- _Problem details_: Whenever the word "name" turns up in a line below, that line should be copied.

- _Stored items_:
........
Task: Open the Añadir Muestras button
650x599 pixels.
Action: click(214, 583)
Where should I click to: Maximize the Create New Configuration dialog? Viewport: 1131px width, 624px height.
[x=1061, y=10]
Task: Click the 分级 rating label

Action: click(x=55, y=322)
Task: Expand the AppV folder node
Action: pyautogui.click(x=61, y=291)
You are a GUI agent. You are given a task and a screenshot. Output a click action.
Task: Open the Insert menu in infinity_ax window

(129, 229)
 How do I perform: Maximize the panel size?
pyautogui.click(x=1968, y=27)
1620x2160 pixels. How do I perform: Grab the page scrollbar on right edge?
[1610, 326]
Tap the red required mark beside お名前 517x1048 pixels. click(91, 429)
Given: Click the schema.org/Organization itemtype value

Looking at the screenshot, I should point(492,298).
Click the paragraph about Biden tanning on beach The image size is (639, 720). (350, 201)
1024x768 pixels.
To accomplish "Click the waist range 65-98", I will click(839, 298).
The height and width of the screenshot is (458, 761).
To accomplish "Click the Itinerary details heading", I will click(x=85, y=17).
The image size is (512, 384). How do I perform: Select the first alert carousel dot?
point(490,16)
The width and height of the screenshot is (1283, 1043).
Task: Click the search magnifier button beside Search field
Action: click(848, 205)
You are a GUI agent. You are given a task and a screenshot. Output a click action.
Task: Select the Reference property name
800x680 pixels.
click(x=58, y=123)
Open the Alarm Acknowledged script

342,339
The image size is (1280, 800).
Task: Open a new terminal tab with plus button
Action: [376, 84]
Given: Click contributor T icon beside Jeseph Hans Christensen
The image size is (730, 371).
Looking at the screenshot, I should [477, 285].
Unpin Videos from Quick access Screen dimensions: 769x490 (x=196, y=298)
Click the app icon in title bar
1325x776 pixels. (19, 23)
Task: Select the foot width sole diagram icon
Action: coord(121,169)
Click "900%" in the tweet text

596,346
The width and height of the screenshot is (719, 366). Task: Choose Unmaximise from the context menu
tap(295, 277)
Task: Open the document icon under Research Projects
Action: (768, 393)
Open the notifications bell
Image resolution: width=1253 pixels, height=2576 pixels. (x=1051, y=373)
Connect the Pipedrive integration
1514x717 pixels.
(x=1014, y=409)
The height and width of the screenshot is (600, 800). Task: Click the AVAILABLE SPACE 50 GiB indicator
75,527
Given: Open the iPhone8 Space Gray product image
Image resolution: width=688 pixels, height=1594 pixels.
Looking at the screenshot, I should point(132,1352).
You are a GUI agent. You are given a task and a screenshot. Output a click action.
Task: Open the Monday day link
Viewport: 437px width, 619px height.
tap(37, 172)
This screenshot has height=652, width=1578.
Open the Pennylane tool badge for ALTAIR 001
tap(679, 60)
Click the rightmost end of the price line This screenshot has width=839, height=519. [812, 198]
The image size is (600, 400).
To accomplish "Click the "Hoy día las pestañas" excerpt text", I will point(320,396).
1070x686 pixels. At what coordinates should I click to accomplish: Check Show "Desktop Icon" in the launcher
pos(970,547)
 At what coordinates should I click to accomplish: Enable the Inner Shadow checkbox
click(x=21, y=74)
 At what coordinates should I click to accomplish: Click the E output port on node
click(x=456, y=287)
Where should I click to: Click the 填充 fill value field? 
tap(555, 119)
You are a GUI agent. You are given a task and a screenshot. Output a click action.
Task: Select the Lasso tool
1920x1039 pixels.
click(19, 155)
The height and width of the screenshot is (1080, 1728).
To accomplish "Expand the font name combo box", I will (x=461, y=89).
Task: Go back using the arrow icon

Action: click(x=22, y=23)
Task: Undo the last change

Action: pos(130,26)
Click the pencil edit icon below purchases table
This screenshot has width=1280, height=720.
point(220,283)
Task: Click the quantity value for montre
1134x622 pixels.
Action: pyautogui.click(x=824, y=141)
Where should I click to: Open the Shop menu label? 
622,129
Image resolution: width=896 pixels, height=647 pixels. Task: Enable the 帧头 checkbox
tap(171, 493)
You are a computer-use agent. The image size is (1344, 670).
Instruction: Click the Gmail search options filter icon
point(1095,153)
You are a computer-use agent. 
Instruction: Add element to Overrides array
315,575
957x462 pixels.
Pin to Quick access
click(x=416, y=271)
........
- _Output of the task_:
Task: Select the Reference property name
To accomplish "Expand the font name combo box", I will (x=461, y=89).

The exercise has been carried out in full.